Paolo Bonzini July 20, 2016, 7:08 p.m. UTC | #3
----- Original Message -----
> From: "Denis V. Lunev" <den@openvz.org>
> To: "Vladimir Sementsov-Ogievskiy" <vsementsov@virtuozzo.com>, qemu-block@nongnu.org, qemu-devel@nongnu.org
> Cc: stefanha@redhat.com, famz@redhat.com, mreitz@redhat.com, jcody@redhat.com, eblake@redhat.com,
> pbonzini@redhat.com, "Kevin Wolf" <kwolf@redhat.com>
> Sent: Wednesday, July 20, 2016 7:36:00 PM
> Subject: Re: [PATCH v2] mirror: double performance of the bulk stage if the disc is full
> 
> On 07/14/2016 08:19 PM, Vladimir Sementsov-Ogievskiy wrote:
> > Mirror can do up to 16 in-flight requests, but actually on full copy
> > (the whole source disk is non-zero) in-flight is always 1. This happens
> > as the request is not limited in size: the data occupies maximum available
> > capacity of s->buf.
> >
> > The patch limits the size of the request to some artificial constant
> > (1 Mb here), which is not that big or small.

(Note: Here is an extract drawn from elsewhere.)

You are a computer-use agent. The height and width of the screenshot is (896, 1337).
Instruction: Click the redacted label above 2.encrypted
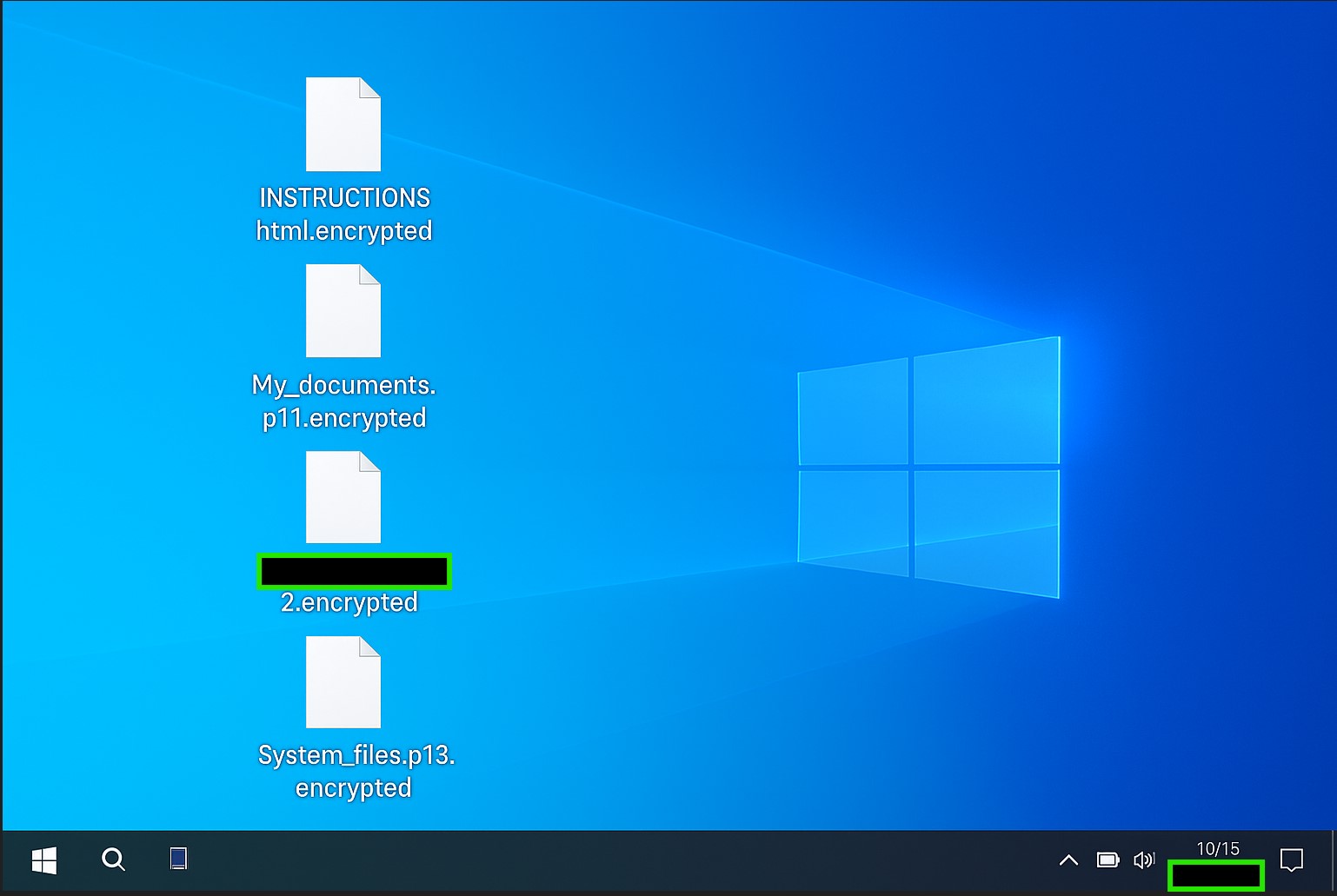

This effectively enables
> > back parallelism in mirror code as it was designed.
> >
> > The result is important: the time to migrate 10 Gb disk is reduced from
> > ~350 sec to 170 sec.
> >
> > Signed-off-by: Vladimir Sementsov-Ogievskiy <vsementsov@virtuozzo.com>
> > Signed-off-by: Denis V. Lunev <den@openvz.org>
> > CC: Stefan Hajnoczi <stefanha@redhat.com>
> > CC: Fam Zheng <famz@redhat.com>
> > CC: Kevin Wolf <kwolf@redhat.com>
> > CC: Max Reitz <mreitz@redhat.com>
> > CC: Jeff Cody <jcody@redhat.com>
> > CC: Eric Blake <eblake@redhat.com>
> > ---
> >
> > v2: in case of s->buf_size larger than default use it to limit io_sectors
> >
> >   block/mirror.c | 10 ++++++++--
> >   1 file changed, 8 insertions(+), 2 deletions(-)
> >
> > diff --git a/block/mirror.c b/block/mirror.c
> > index b1e633e..3ac3b4d 100644
> > --- a/block/mirror.c
> > +++ b/block/mirror.c
> > @@ -23,7 +23,9 @@
> >   
> >   #define SLICE_TIME    100000000ULL /* ns */
> >   #define MAX_IN_FLIGHT 16
> > -#define DEFAULT_MIRROR_BUF_SIZE   (10 << 20)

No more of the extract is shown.